More than a word. Reconciliation takes action.

Friends of Yiramalay (from left): Mojdeh Pleasants, Stephanie Longmuir, Tanika McHenry, Banjo McIntosh, Abby Gore-Birch Gault, Tonheya McCormack and Georgie Raik-Allen (OW1987)

Richard Young, patron of the Monash Reconciliation Group, was the guest speaker at this year’s Reconciliation Breakfast at Glen Waverley. He introduced the audience to his family, their connection to the Gunnai, Wiradjuri, Yorta Yorta and Gunditjmara tribes and his Songline. He spoke of the importance for his family to return to their country and the connections they have, and emphasised the need to ‘let kids play in the dirt – their land’.

Richard sees reconciliation as ‘black and white coming together’. Reminding everyone that ‘every story matters’, he encouraged us all to tell our story. He said that ‘reconciliation has moved from theory to practice,’ and that ‘we are moving in the right direction,’ urging the younger generation to continue reconciliation. ‘We have made some progress, but we have a long way to go’.

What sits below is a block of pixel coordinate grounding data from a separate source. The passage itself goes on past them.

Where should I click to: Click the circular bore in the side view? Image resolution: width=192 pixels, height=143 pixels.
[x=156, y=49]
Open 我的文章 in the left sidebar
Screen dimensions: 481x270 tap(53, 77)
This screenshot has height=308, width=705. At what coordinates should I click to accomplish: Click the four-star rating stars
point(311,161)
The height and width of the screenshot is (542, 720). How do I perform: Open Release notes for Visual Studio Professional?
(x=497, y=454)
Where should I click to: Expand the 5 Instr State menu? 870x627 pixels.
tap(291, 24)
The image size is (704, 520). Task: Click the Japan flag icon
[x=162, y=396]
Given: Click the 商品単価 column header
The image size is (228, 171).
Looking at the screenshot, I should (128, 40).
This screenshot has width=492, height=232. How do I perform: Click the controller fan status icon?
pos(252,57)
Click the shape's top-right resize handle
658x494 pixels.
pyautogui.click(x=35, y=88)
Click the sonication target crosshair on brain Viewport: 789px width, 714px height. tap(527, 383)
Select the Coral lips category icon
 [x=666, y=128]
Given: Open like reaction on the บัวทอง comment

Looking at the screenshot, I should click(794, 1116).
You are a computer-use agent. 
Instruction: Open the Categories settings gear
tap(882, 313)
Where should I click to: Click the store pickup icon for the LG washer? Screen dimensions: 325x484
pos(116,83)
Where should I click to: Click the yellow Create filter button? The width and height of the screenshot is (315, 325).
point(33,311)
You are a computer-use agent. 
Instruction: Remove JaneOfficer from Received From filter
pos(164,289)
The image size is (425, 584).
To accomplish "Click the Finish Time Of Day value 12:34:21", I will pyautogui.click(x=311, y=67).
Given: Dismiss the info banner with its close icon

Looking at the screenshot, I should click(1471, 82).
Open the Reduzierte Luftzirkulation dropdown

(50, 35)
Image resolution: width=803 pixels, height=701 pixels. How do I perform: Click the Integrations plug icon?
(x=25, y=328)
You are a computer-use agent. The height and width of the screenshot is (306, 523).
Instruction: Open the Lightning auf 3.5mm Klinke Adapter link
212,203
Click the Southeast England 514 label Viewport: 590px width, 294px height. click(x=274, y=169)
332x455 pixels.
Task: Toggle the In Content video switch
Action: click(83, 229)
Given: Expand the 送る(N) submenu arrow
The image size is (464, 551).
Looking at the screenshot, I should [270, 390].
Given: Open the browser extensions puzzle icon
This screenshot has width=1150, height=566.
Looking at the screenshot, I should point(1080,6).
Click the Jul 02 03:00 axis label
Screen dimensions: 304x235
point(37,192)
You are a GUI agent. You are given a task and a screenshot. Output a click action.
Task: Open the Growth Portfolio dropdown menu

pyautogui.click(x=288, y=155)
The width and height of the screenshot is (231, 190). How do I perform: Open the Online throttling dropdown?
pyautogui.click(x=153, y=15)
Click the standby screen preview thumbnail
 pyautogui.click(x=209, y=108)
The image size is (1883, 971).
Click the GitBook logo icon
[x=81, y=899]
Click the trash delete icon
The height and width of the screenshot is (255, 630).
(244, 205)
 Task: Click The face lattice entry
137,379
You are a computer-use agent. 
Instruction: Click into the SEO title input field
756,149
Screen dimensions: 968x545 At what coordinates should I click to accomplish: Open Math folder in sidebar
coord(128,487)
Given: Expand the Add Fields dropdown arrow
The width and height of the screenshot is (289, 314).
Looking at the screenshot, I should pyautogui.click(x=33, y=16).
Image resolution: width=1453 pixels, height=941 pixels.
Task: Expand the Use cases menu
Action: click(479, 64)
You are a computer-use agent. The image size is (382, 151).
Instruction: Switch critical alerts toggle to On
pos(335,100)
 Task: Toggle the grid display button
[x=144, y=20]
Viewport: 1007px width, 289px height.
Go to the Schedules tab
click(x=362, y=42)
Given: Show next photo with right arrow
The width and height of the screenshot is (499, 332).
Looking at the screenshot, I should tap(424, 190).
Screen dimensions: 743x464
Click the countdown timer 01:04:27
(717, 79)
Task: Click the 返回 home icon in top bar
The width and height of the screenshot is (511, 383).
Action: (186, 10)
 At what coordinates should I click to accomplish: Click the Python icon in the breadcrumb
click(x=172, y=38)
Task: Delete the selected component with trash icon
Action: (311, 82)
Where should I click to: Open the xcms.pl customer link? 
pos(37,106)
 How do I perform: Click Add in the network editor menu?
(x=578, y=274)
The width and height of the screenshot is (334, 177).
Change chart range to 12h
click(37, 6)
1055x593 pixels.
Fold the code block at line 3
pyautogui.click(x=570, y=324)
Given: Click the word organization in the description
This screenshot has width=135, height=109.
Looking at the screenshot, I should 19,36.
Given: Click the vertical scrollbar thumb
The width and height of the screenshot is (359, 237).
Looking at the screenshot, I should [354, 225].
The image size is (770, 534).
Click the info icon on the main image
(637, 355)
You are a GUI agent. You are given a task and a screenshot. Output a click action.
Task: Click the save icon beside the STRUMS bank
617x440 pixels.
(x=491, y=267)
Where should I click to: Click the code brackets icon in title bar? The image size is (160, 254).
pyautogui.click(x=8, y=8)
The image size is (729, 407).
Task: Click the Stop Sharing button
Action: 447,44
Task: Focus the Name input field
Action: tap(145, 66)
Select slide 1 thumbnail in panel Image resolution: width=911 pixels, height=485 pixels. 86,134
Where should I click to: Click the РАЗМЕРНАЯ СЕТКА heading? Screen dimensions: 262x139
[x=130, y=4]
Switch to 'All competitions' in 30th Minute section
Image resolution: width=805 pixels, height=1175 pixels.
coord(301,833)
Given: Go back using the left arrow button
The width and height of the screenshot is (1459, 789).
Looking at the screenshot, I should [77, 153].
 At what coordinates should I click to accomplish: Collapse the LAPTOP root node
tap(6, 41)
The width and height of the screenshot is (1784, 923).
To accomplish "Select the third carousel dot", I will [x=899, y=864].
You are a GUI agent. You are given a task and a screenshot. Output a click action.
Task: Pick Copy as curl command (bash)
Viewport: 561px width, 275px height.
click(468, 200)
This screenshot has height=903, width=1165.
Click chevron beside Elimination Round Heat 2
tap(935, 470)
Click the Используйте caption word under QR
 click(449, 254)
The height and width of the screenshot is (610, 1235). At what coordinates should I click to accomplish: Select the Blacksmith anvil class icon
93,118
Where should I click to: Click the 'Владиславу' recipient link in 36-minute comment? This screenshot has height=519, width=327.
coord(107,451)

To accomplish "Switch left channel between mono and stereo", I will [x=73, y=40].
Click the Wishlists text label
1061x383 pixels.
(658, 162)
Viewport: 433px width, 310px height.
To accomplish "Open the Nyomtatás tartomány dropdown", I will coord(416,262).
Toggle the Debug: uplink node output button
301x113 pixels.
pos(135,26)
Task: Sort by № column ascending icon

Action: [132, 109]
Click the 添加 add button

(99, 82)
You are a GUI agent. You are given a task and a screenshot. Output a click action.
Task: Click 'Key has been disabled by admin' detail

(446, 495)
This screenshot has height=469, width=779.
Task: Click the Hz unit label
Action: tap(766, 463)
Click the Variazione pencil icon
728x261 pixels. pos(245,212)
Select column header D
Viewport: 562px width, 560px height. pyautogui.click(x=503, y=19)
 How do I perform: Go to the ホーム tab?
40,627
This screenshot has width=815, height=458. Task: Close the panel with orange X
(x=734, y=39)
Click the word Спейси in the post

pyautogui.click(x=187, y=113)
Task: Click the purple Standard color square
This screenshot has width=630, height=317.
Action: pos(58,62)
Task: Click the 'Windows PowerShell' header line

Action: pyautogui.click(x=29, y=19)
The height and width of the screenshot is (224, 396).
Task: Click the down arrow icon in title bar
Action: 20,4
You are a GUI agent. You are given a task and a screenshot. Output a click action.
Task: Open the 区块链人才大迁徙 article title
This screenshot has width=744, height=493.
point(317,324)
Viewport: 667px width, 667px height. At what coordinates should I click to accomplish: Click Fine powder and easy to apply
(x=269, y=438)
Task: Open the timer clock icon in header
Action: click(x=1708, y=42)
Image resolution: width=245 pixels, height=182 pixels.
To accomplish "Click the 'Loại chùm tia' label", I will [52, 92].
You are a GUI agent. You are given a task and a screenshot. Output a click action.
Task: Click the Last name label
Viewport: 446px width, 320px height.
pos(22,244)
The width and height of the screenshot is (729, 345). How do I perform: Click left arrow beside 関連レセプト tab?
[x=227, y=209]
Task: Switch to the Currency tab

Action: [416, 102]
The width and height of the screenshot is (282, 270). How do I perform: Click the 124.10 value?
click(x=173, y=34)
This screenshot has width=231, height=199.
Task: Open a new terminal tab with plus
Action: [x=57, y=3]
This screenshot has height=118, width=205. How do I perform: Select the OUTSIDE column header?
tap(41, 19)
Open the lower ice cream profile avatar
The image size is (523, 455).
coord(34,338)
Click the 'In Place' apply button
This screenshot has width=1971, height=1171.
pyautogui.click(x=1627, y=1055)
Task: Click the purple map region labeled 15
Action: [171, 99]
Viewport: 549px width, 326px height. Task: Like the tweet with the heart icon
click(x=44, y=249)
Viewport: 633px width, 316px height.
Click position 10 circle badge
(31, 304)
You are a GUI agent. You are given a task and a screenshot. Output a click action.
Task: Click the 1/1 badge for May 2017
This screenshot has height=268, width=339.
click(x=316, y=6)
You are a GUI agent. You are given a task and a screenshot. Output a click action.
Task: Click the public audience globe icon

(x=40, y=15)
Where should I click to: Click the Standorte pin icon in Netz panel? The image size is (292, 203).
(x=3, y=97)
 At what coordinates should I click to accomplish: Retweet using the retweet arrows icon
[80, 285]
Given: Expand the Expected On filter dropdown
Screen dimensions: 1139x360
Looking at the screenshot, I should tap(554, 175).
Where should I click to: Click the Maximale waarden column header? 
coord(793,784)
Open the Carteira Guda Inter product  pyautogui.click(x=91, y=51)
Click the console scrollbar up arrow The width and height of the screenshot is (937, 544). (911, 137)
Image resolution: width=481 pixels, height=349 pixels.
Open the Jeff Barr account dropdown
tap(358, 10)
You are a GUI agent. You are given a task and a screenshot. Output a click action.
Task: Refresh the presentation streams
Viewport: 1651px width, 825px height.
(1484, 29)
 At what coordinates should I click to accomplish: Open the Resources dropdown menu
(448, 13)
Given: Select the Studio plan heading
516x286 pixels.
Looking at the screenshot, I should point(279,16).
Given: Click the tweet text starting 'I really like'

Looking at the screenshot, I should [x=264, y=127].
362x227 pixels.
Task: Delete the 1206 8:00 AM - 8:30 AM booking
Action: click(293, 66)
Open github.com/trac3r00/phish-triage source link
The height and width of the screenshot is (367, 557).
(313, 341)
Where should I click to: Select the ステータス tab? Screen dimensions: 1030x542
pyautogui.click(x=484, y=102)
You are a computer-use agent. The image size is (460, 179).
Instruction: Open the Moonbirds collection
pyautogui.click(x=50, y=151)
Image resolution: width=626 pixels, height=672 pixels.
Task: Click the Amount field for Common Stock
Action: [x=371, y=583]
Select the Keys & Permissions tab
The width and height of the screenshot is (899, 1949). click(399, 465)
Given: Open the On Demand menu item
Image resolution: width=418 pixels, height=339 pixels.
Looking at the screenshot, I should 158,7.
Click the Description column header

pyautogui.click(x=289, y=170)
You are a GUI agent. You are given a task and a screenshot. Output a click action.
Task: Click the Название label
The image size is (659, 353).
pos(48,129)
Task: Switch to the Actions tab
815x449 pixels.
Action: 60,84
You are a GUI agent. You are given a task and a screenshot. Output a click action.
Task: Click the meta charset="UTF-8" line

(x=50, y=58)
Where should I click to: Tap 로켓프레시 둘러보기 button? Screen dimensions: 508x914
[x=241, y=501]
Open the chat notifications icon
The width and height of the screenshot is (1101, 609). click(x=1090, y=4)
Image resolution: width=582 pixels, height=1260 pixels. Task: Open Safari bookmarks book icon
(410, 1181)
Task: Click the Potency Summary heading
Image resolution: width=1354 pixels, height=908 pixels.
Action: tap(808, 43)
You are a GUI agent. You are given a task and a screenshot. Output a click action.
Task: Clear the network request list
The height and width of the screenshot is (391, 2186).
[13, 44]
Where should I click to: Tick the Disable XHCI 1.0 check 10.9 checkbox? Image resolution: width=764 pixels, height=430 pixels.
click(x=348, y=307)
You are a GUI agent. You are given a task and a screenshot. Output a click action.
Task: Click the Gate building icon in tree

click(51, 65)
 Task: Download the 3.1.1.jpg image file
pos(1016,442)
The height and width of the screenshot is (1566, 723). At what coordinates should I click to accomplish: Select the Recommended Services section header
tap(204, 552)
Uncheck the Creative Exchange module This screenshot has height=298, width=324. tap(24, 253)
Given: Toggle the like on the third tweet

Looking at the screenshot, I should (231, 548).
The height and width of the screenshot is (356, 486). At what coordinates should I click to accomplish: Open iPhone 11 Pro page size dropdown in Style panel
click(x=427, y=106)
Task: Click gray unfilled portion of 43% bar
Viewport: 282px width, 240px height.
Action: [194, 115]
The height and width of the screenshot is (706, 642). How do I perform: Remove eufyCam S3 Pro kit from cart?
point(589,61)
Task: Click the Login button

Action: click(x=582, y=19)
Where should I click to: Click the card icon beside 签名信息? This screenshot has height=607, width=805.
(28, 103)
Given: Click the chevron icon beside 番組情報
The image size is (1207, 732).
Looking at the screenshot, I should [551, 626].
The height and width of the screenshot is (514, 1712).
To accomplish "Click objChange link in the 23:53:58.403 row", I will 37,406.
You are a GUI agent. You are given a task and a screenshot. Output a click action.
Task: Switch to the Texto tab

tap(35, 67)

The breakfast concluded with a beautiful example of two-way learning as Year 12 Prefect Antonio Vaitohi interviewed Year 11 student Banjo MacIntosh. The warmth of their friendship was evident throughout their conversation and demonstrated openness to listening and learning from each other. Banjo is the ‘last in the line of McIntosh brothers’ to attend Wesley, the first McIntosh being amongst the first to live in Wesley’s new Learning in Residence facility in 2016. Originally from NSW, Banjo now lives in Broome. As a new student, he attended his Induction program at the Yiramalay/Wesley Studio School along with students visiting from Wesley Melbourne. He had heard about Induction from his brothers, and ‘it was great that I finally got to experience it,’ he said. ‘It was the best three weeks of my life!’

What Banjo most enjoys about living in Melbourne are the people (‘there are so many different cultures here’) and the shopping. At Wesley, he’s benefited from the opportunities to try new things, the outstanding music program and living about a minute from the Sports Centre, opportunities he doesn’t find at home. Banjo said that by ‘showing an interest in us and where we’re from’ and asking questions, the students at Wesley are already ‘taking great action’.

The Reconciliation Breakfast raised funds for the Be Deadly at Somers program which was founded by one of Richard’s son’s, Isaac Young. This camp is for young Indigenous Australian students to develop their cultural identity, confidence and leadership at the Lord Somers Camp.